[Records from a dataset]
= Beginning of Section =
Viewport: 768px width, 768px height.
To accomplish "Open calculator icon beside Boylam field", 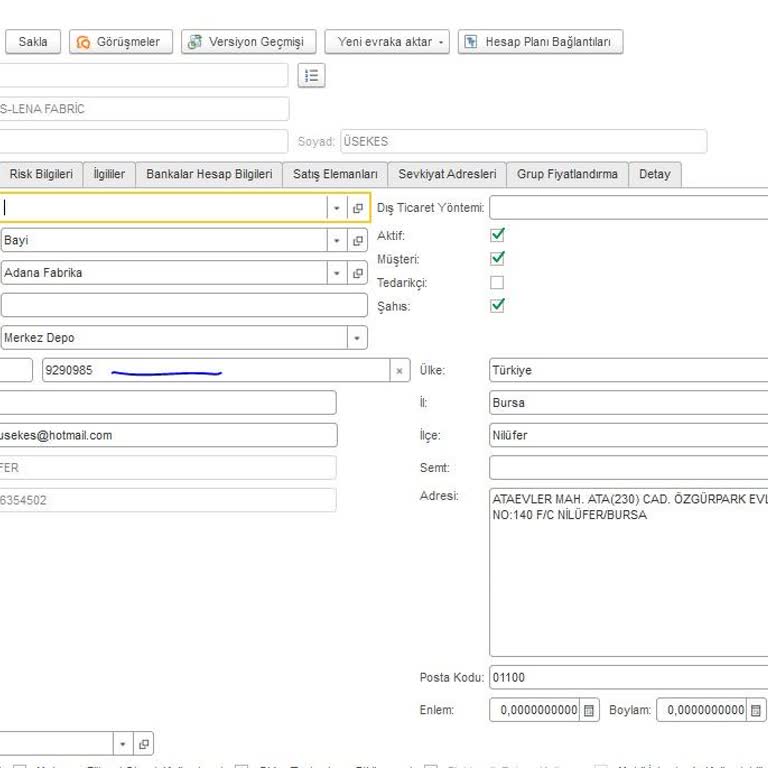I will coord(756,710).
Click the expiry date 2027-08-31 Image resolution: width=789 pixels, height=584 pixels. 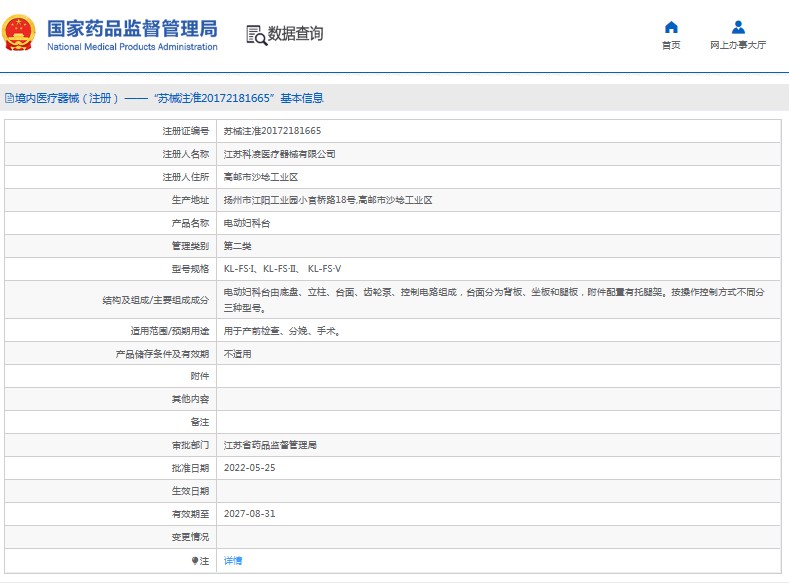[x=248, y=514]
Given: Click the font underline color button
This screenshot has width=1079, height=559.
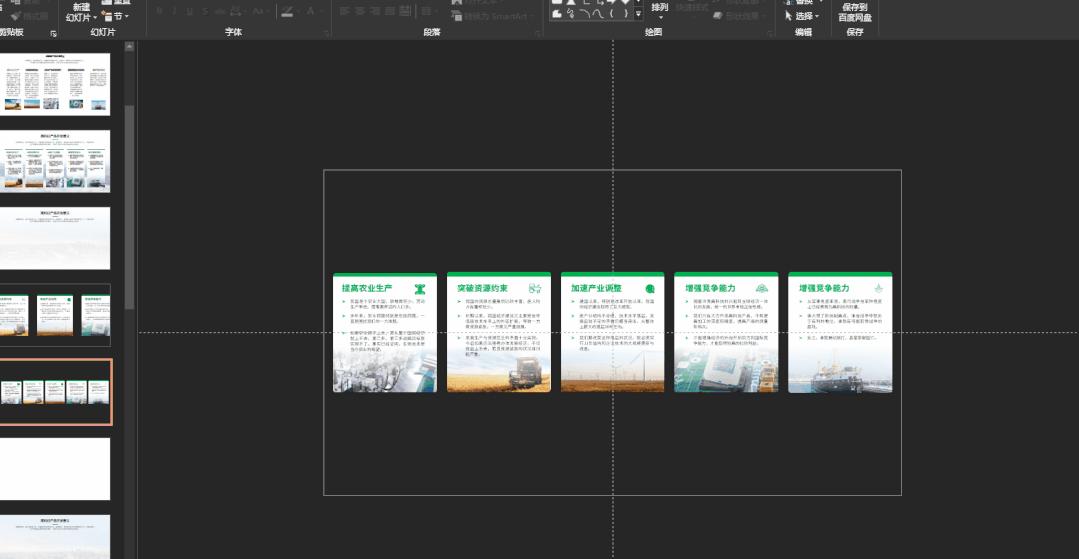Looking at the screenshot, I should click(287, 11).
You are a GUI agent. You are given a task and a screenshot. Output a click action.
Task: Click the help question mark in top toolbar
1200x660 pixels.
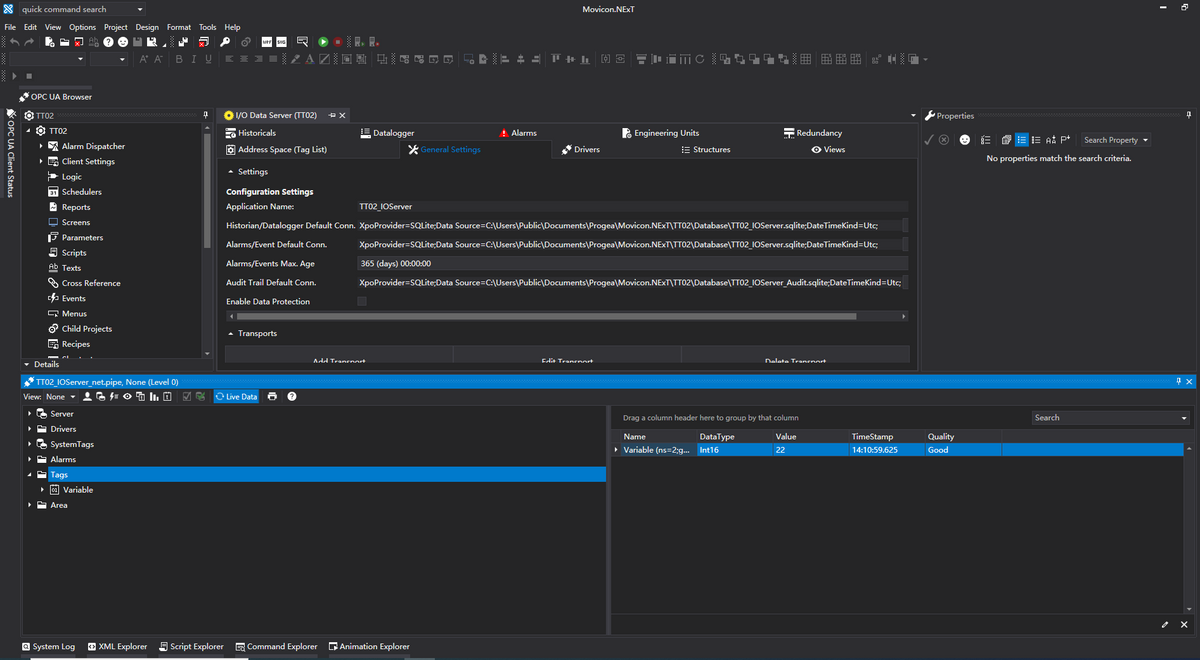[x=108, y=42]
= End of Section =
= Beginning of Section =
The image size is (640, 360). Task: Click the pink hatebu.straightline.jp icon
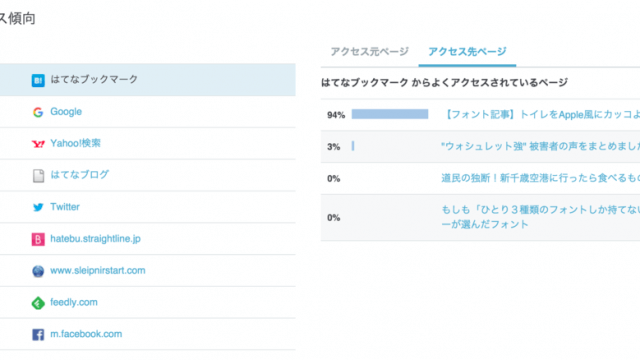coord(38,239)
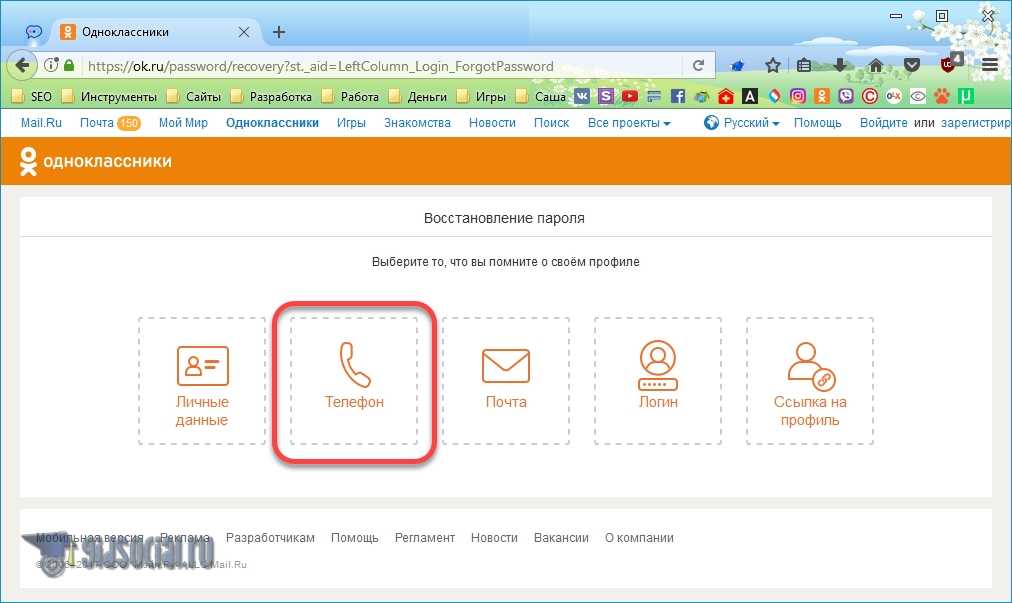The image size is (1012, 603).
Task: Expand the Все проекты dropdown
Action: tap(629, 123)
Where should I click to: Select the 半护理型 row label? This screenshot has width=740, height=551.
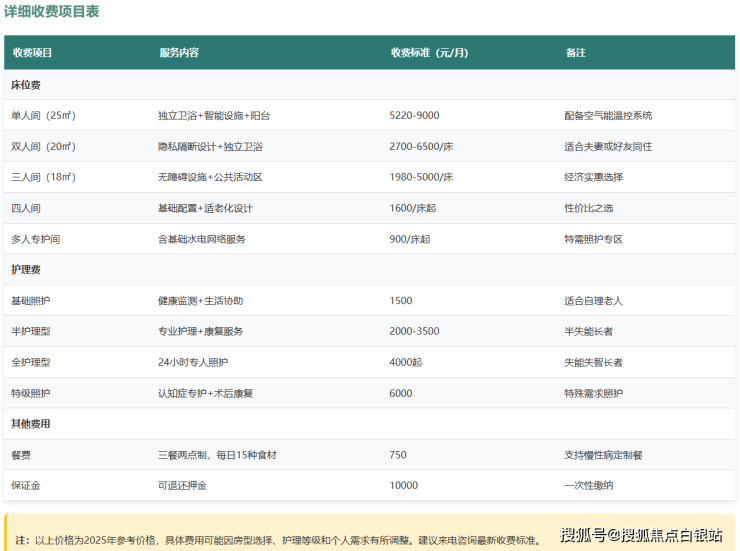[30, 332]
= End of Section =
= Beginning of Section =
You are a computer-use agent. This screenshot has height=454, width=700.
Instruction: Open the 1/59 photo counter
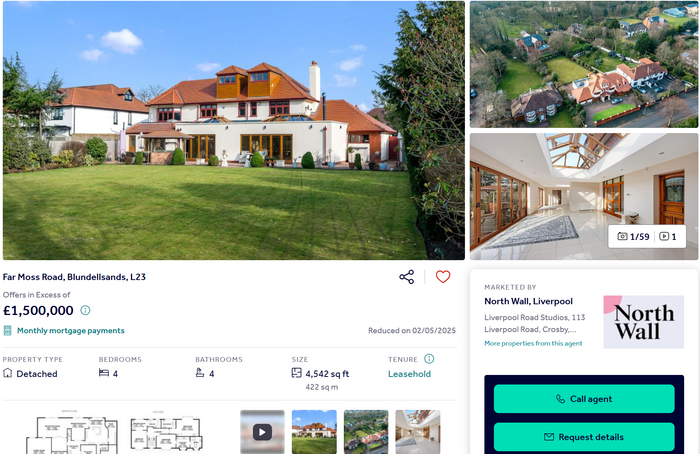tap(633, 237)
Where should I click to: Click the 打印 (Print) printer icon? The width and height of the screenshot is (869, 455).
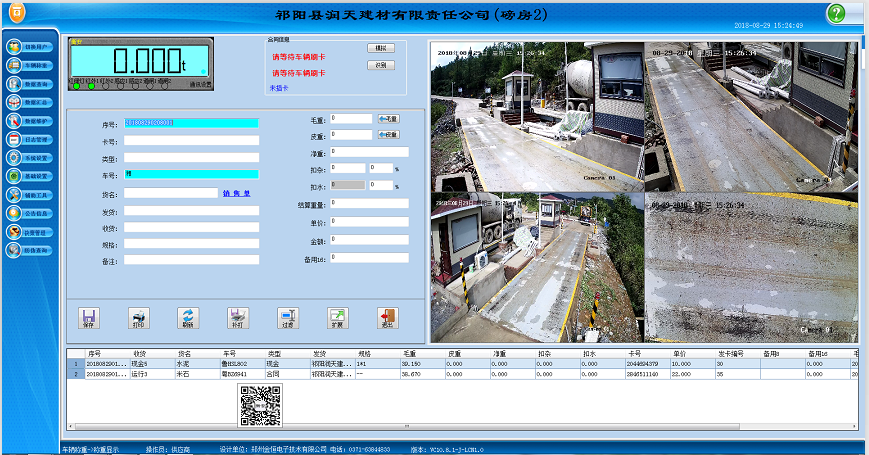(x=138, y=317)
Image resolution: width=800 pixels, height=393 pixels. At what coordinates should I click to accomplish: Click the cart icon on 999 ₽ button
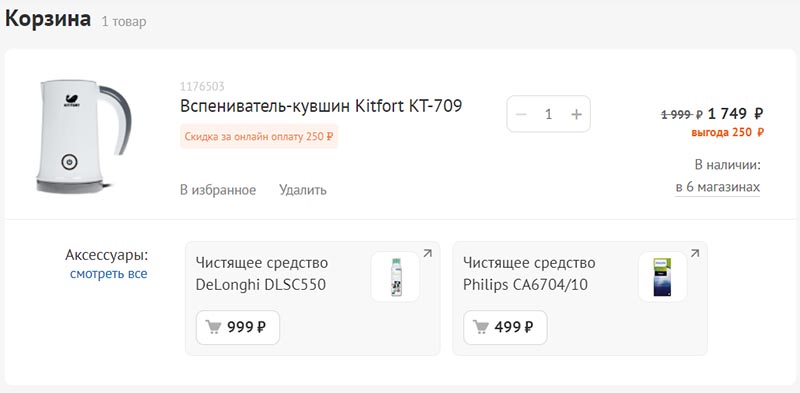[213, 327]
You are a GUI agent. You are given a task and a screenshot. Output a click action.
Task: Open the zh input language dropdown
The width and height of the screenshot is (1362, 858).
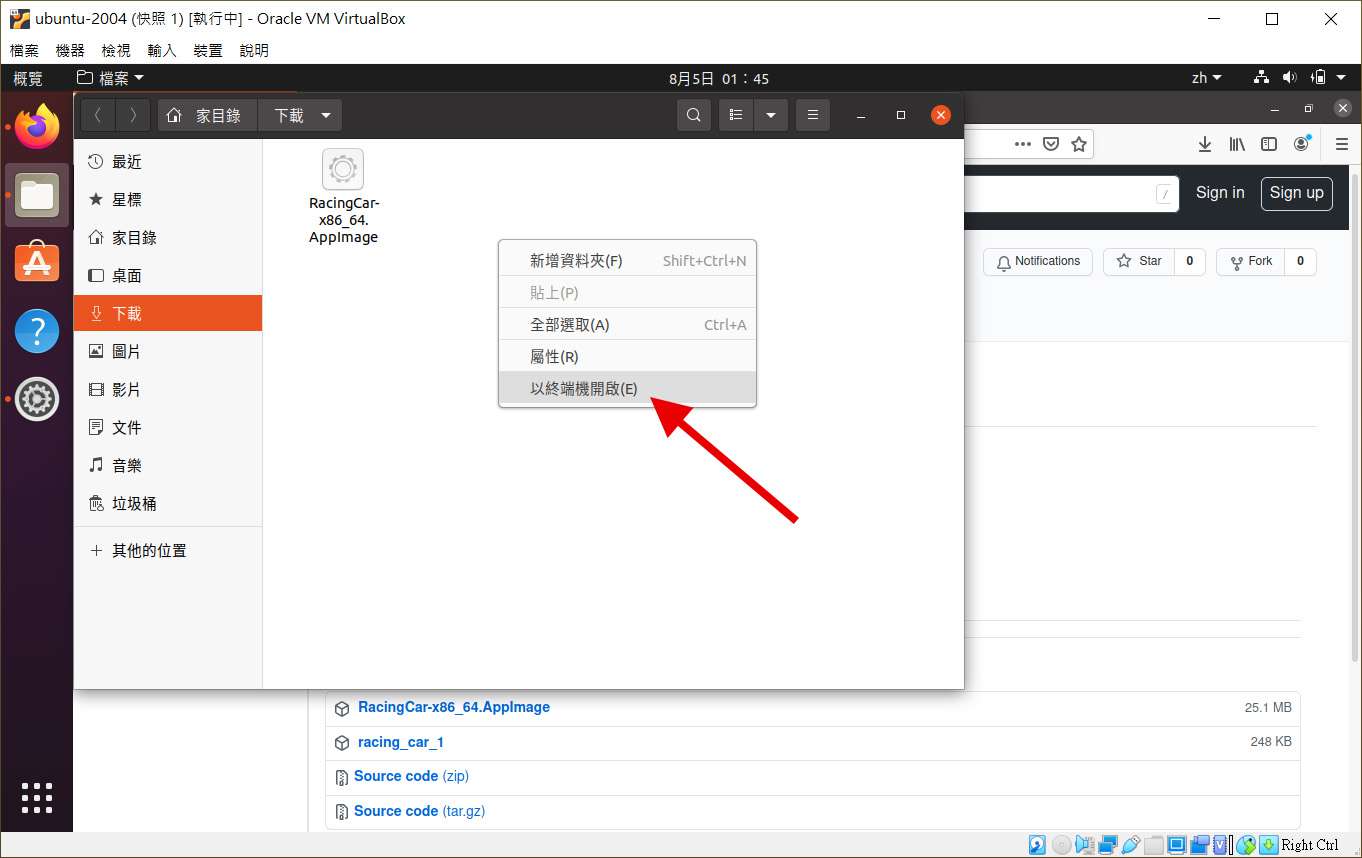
= End of Section =
• Problem statement
In the entries above, find the line holding "Task: Open the zh input language dropdown" and the line holding "The width and height of the screenshot is (1362, 858).", then retype exactly those two lines and every line between them, and nothing else.

• Exercise answer
Task: Open the zh input language dropdown
The width and height of the screenshot is (1362, 858).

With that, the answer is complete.